Optimization and ¹³CH₃ methionine labeling of a signaling competent neurotensin receptor 1 variant for NMR studies

Neurotensin is a 13-residue peptide that acts as a neuromodulator of classical neurotransmitters such as dopamine and glutamate in the mammalian central nervous system, mainly by activating the G protein-coupled receptor (GPCR), neurotensin receptor 1 (NTS₁). Agonist binding to GPCRs shifts the conformational equilibrium of the transmembrane helices towards distinct, thermodynamically favorable conformations that favor effector protein interactions and promotes cell signaling.
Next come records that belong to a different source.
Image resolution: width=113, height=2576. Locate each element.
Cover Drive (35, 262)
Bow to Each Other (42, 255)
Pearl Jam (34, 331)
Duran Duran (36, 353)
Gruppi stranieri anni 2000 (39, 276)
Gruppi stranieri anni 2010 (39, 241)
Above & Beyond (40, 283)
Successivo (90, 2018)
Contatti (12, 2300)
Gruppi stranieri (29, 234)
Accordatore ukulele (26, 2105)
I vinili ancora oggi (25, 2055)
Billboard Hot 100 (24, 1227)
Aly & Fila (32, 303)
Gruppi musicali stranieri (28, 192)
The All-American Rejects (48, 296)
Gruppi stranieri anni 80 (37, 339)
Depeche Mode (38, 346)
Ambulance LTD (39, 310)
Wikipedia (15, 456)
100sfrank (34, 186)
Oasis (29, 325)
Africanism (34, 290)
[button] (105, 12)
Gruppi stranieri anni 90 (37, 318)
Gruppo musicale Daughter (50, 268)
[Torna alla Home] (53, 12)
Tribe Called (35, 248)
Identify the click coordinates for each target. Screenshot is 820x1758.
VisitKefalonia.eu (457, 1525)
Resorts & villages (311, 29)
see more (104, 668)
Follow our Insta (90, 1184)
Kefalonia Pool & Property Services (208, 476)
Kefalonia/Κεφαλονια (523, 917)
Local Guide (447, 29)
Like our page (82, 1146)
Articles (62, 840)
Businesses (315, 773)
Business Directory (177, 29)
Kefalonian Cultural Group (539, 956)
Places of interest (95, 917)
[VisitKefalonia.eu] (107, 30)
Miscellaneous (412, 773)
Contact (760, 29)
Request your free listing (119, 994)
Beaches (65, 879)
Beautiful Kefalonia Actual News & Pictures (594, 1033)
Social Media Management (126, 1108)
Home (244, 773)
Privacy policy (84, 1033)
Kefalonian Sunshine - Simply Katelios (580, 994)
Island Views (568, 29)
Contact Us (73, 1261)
The introduction of site specific labels for NMR spectroscopy has proven useful for investigating this dynamic process, but the low expression levels and poor stability of GPCRs is a hindrance to solution NMR experiments. Several thermostabilized mutants of NTS₁ have been engineered to circumvent this, with the crystal structures of four of these published. The conformational dynamics of NTS₁ however, has not been thoroughly investigated with NMR. It is generally accepted that stabilized GPCRs exhibit attenuated signaling, thus we thoroughly characterized the signaling characteristics of several thermostabilized NTS₁ variants to identify an optimal variant for protein NMR studies. A variant termed enNTS₁ exhibited the best combination of signaling capability and stability upon solubilization with detergents. enNTS₁ was subsequently labeled with ¹³CH₃-methionine in E. coli and purified to homogeneity in the absence of bound ligands. Using solution NMR spectroscopy we observed several well dispersed ¹³CH₃-methionine resonances, many of which exhibited chemical shift changes upon the addition of the high affinity agonist peptide, NT8-13. Thus, enNTS₁ represents a novel tool for investigating ligand induced conformational changes in NTS₁ to gain insights into the molecular mechanisms underlying neurotensin signaling.